Nov 08, 2014

Sweet Potato Buckwheat Pancakes ~ Grain-free, oil-free and vegan!

We woke up to about eight inches of snow last weekend… and it was soooo cold. The wind was whipping through the rafters all night long. I do LOVE the snow and the cold weather and I welcome the changing seasons, but I used a lot of calories staying warm all night! So when I got up I needed something substantial to eat… something warm and cozy, nutritious and satisfying.

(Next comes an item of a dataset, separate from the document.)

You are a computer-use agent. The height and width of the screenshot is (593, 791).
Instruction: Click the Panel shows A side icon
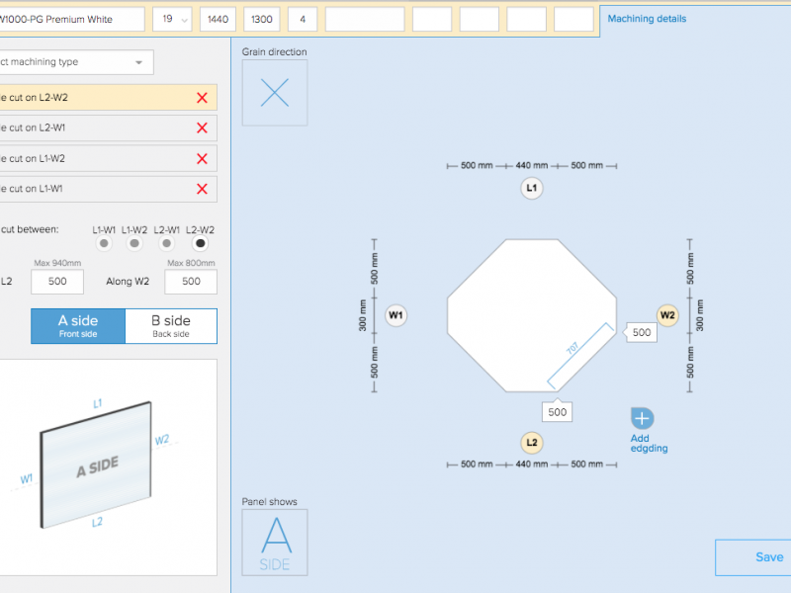274,542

I opened the refrigerator and spied a lonely, baked sweet potato. Hmmm… thus, these babies were born. Oh, yes. They were perfect. They have such a tender crumb and yet are hearty enough to stick to your ribs on the coldest of mornings. This one’s a  keeper.


~ dry

  • 1½ cups buckwheat flour
  • 1 tsp cinnamon
  • 1 tsp baking soda

~ wet

  • 1 cup baked, mashed sweet potato
  • 1½ cups unsweetened plant-based milk of your choice
  • 1 TBS maple syrup
  • 1 tsp lemon juice


  1. Mix all the dry ingredients together in a bowl.
  2. Blend or whisk together the wet ingredients in a separate bowl.
  3. Mix the wet ingredients into the dry. The mixture will be very thick.
  4. Get a skillet hot (on medium heat setting).
  5. Use a bit of oil for each batch (I use a spray oil so as not to use too much) and portion a scant ¼ cup of batter for each pancake onto the hot skillet. I used a ¼” ice cream scoop. Use a spoon or the scoop to flatten the pancakes out a bit since the batter is so thick.
  6. Cook until the edges are dry (about 5-8 minutes, depending on your heat setting). They will puff up a bit but there won’t be any of those tell-tale holes to alert you that it’s time to flip. Just keep an eye on them.
  7. Flip and cook until set (another 5 minutes or so).
  8. Adorn with your favorite toppings.

Makes 12 pancakes. Enjoy!

Healthy trails,

10 responses to “Sweet Potato Buckwheat Pancakes ~ Grain-free, oil-free and vegan!”

  1. Anonymous says:

    Those pancakes look delicious, I can't wait to try them. The plate it your photo is beautiful. I was hoping you could tell me where you purchased it or what company made it.

  2. Helyn says:

    actually not a link, an address… wish this platform supported links!

  3. Anonymous says:

    Thank you so much. I never would have that to look at Pier One Imports.

  4. Simran says:

    Could you add some blueberries to the batter?

  5. Andrea says:

    Hi there,
    These pancakes look wonderful! I am allergic to nuts and soy… and don’t like coconut. I’m just wondering if I can substitute the unsweetened plant-based milk with water and have the pancakes look as good as yours. Thanks.

    • helynskitchen says:

      Hi! You could try water but the texture may be different. Use a little less water than what the recipe calls for with the milk if you’re going to try that. What about rice milk?

  6. Andrea says:

    Thanks! I’ll have to try the recipe with water… unfortunately I found out I’m allergic to rice! =(

  7. T says:

    Andrea you could try zucchini milk… Just blend some raw zucchini and add a little water to your desired consistency and you good to go. This should work for most baking applications. In going to try it for this, too.